Через две недели ее Austin Mini вез нас на каникулы в Сен-Тропе. Мы остановились в доме у ее приятельницы в маленьком городке Гримо. К нам в окна свешивалась ветка с апельсинами. Или яблоками. Сейчас уже не помню. Она готовилась к пересдаче экзамена, а я должен был читать для нее Ленина с Марксом и пересказывать по главам, лежа в постели. Обычно до конца главы мы не добирались. Все то, что я не читал в институте в Москве, я прочел в это лето на террасе дома, приютившего двух влюбленных. Дня через три после приезда на Лазурный Берег она мне сказала: «Мы же не будем ходить на всякие буржуазные пляжи за безумные деньги, которых, кстати, у нас нет?» Так первый раз я попал на нудистский дикий пляж. «Сними плавки, на тебя все смотрят.

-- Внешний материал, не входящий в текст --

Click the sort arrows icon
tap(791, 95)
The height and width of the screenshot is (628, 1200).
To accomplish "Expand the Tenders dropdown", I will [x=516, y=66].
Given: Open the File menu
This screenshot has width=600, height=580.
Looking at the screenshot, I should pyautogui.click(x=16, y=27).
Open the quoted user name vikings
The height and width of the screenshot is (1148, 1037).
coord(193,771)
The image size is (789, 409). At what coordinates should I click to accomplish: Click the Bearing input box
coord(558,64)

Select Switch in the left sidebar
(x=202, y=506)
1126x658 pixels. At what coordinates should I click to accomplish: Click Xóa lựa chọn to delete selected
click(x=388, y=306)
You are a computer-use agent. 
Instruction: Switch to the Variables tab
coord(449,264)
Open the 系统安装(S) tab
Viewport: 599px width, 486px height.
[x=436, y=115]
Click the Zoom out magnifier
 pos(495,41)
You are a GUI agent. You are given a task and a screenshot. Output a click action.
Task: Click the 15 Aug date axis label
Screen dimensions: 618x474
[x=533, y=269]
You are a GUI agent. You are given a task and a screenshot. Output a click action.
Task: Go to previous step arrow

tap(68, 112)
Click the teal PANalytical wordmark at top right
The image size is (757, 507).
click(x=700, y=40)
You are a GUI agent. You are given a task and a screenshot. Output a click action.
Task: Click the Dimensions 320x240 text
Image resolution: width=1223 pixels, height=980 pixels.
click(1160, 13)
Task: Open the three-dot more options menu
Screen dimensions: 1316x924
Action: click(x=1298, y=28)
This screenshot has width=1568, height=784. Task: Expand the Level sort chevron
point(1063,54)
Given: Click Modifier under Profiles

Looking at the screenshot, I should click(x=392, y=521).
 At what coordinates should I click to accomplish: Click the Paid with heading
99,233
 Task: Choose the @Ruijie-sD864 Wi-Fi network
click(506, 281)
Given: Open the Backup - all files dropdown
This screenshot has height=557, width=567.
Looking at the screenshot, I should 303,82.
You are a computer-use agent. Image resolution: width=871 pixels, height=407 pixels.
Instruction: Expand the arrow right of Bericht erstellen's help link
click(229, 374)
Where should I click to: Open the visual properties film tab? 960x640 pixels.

Мне стыдно», – прошептала она, чуть касаясь языком и дыханием моего уха так, что снимать плавки мне было уже стыдно вдвойне. Бывший комсомолец с участью смирился и, недолго думая, все снял. Любовь требует жертв. Кстати, с тех пор я нудист.

Иногда мы спускались в Сен-Тропе и в кафе Sénéquier брали один холодный шоколад на двоих, подолгу целуя прохладные сладкие губы друг друга. Вернувшись в сентябре в Париж, мы сняли маленькую студенческую квартиру на бульваре Сен-Жермен. Еще через год она поняла, что из меня Че Гевара, как из осла горнолыжник, и ушла. Чуть позже, уже в статусе моей бывшей, она возглавила ячейку социалистов где-то в провинции, и мы потерялись. Много десятков лет спустя, когда знакомые глаза стали мелькать в журналах и газетах, я написал ей письмо: «Привет! Рад был видеть твое фото в СМИ, если ты еще меня помнишь. Тот альбом с фотографиями с пляжа до сих пор у меня, и я его никому не показываю. Не беспокойся. Даже взрослые дети не видели. Им до тридцати рано такое знать. Пусть сначала замуж выйдут». В ответном письме фраза «Как ты мог подумать, что я забыла своего первого русского?» заинтриговала. В ближайшей поездке в Париж я уже не мог ей не позвонить.

Мы встретились в Ladurée на rue Royale. Более буржуазное место трудно себе придумать, но кафе предложила она, и я не стал возражать. Шляпа, большие солнечные очки, чтоб не узнали на улице, крупный бриллиант на пальце, шелковый Hermès на шее и четверо детей от кучерявого придурка из нашей прошлой жизни. Добавьте еще килограммов десять к той нашей поездке в Сен-Тропе – короче, типичный вид левого кандидата в президенты страны.

«Сними плавки, на тебя все смотрят, мне стыдно!» Так я впервые попал на нудистский пляж

Официантка поставила на стол мои любимые ванильные макарончики, потрясающие тосты с сиропом и пообещала еще принести чай. Удивительное дело: французы делают хорошие самолеты и плохие автомобили, играют в футбол, катаются на лыжах и вообще уверены, что у них большая индустриальная держава, а в голове у большинства людей они ассоциируются только с тряпками, вкусной едой и сексом. Понятно, что и первое, и второе нужны для третьего, но все-таки у них же есть еще кое-что. Например, Лазурный Берег и красивые исторические гостиницы с отвратительным обслуживанием. Хотя это тоже связано с третьим пунктом. Вот и Ladurée расплодился по всему миру. В Москве уже два.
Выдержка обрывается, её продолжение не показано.